Radical expressions are mathematical expressions that include a root symbol, such as a square root \( \sqrt{} \). When solving quadratic equations, particularly those resulting in non-perfect squares under the root, radical expressions come into play. For instance, in this exercise, we found that the width of the rectangle is \(-1 + \sqrt{3} \), which is expressed in its simplest radical form.

Simplifying radical expressions involves rewriting the root in its simplest form. This could mean factoring out squares. The aim is to write the expression in such a way that any radicals have been simplified as far as possible.

In our exercise, we had to compute \( \sqrt{12} \) which simplifies to \( 2\sqrt{3} \), because we can factor 12 into \( 4 \times 3 \), where \( 4 \) is a perfect square.

• Remember that similar terms under the radical can often be combined or simplified.
• Always express your final answer in the simplest radical form.

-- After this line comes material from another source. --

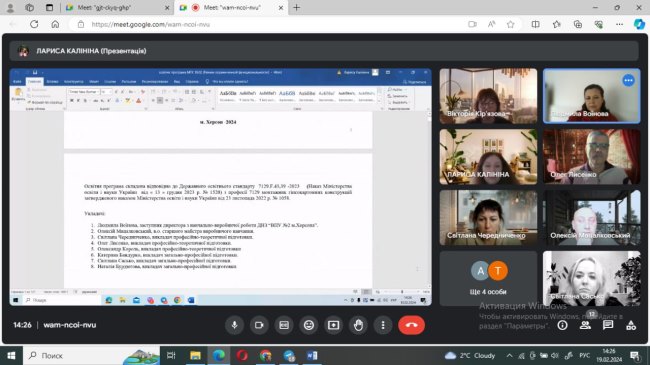Open the chat messages panel

pos(608,325)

Understanding rectangle dimensions is key to setting up your problem correctly. In this exercise, we needed to determine both the width and the length of a rectangle where the length is 2 feet more than the width.

We began by defining variables:

• Let the width be denoted as \( w \).
• Thus, the length is \( w + 2 \).

This approach allows you to express both dimensions in terms of one variable, aiding in forming a quadratic equation that represents the area condition given in the prompt.

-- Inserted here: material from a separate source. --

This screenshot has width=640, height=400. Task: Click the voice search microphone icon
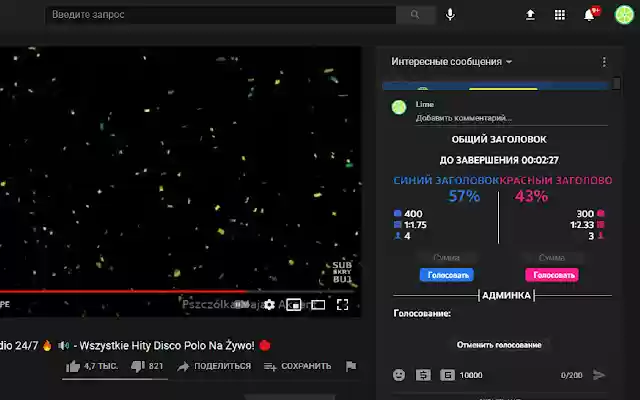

By doing this, we've put ourselves in a position to solve for one unknown (\( w \)), which then automatically gives us the length once \( w \) is determined. This method simplifies the problem, making it easier to solve.

Quadratic equations are equations of the form \( ax^2 + bx + c = 0 \). In the rectangle problem, our equation was \( w^2 + 2w - 2 = 0 \). We solved this using the quadratic formula, which is a reliable method to find solutions to any quadratic equation.

The quadratic formula is:
\[ w = \frac{-b \pm \sqrt{b^2 - 4ac}}{2a} \]

• The coefficients \( a \), \( b \), and \( c \) are taken from the equation.
• The term under the square root \( (b^2 - 4ac) \) is called the discriminant.
• If the discriminant is positive, you'll have two real solutions.

This formula helped us find the width of the rectangle by substituting \( a = 1 \), \( b = 2 \), and \( c = -2 \). The discriminant was 12, giving two potential solutions for \( w \), out of which we selected the only realistic value in the context of physical dimensions.

The area of a rectangle is calculated using the formula \( \text{Area} = \text{length} \times \text{width} \). This formula forms the basis of many practical problems involving rectangles, including this exercise.

Setting up the correct equation for the area is crucial for solving problems related to dimensions and area.

• For our problem, the area was given as 2 square feet.
• We expressed the area equation using our variables: \( (w)(w + 2) = 2 \).

With this equation, we expanded and transformed it into a quadratic form. Solving this gives the values for the dimensions, which need to be checked for validity by plugging back into the area formula.

Always ensure the dimensions you find satisfy the original area condition. Confirm each calculation, as done in this exercise, to verify that the resulting area indeed matches the given, in this case, confirming that \( 2 \) square feet is correct.